Mac, iOS devices remotely locked through Find My iPhone – How to protect yourself
A number of Mac, iPhone, and iPad users in Australia are reportedly finding their devices remotely locked through Apple's Find My iPhone service by someone called "Oleg Pliss."
The hacker(s) demand payments of $50 - $100 to restore the devices to their rightful owners. Affected users are required to deposit that sum into an anonymous PayPal account.
"I was using my ipad a short while ago when suddenly it locked itself, and was askiwhich I'd never previously set up. I went to check my phone and there was a message on the screen (it's still there) saying that my device(s) had been hacked by 'Oleg Pliss' and he/she/they demanded $100 USD/EUR (sent by paypal to lock404(at)hotmail.com) to return them to me," one user wrote on Apple's Support Forum.

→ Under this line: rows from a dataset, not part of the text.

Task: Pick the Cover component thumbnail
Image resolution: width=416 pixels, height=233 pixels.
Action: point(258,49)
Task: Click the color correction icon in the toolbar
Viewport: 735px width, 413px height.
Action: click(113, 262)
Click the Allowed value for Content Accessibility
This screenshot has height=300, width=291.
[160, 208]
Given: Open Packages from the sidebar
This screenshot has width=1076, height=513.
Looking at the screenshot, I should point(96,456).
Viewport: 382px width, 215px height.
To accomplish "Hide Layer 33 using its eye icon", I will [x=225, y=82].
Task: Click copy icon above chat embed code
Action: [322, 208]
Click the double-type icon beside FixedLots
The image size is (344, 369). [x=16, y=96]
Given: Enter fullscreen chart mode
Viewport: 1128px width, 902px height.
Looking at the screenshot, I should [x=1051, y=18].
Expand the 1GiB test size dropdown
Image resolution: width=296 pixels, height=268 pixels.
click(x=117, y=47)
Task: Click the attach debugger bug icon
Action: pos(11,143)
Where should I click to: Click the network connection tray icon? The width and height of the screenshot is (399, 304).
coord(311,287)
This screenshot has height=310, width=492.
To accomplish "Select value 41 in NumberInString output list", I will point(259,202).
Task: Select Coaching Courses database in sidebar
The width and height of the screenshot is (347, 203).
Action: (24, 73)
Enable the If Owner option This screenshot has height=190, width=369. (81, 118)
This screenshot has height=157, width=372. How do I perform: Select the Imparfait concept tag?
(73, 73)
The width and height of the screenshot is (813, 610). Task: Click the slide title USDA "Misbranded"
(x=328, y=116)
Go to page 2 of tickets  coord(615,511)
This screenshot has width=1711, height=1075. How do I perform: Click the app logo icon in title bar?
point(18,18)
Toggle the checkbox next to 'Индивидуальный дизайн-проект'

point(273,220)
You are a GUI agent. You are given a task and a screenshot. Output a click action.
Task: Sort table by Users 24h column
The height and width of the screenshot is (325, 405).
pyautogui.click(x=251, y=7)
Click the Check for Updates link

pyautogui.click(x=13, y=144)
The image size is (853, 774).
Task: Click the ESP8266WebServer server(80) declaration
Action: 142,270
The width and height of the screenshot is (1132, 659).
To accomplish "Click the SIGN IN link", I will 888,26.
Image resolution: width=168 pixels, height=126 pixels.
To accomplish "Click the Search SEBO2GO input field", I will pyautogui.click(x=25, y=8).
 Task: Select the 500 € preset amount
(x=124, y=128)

"I have no idea how this has happened. I am not aware of having been exposed to malware or anything else, although i did recently purchase some new apps - perhaps one of these has something to do with it? I don't know. I am not sure what avenue has been used to reach my devices - I'm about to use my husband's laptop to check through some of my accounts (gmail, etc) and see if there is any clue there."
According to user reports, the hacker(s) locked all devices from a user, not just a single device per user. Considering that this "Oleg Pliss" is taking over users' devices through Find My iPhone, the hacker most likely gained access to users' iCloud accounts.
On the other hand, Find My iPhone can only be used to set a passcode to devices that don't have one set already. This means that victims who were locked out through Find My iPhone are able to regain access if they had set a passcode on their devices. Once a passcode is set for a device, it cannot be changed from Find My iPhone, it can only be changed or removed from the actual device.
"Because I had a passcode set up on my phone, I got back in using that passcode and it's all fine now. However my other devices didn't have a passcode so they are still locked," wrote another user.
Users who didn't have a passcode set and were affected by this hack will have to contact Apple to resolve the issue. Once you've regained access to your iCloud account, it is strongly recommended to reset your Apple ID password, as well as the associated security questions.
Recommended Steps to Boost Security
To avoid such risks, it is advisable to use unique passwords. Using the same password for several different accounts (iCloud, Facebook, PayPal, Twitter, and so on) puts all of those accounts at increased risk, as an attacker who gains access to the password can then compromise all accounts with said password. If using different passwords for each account sounds too hard to manage, you can always rely on a specialized app specifically designed for such purposes.
Using two-factor authentication whenever possible is also highly recommended, as it significantly increases an account's security. This process requires users to enter a time-sensitive code in order to log in an access an account.
Lastly, if you don't have a passcode set for your iOS device already, now would be a good time to set one. As explained above, this will prevent hackers from adding a passcode through Find My iPhone to lock you out.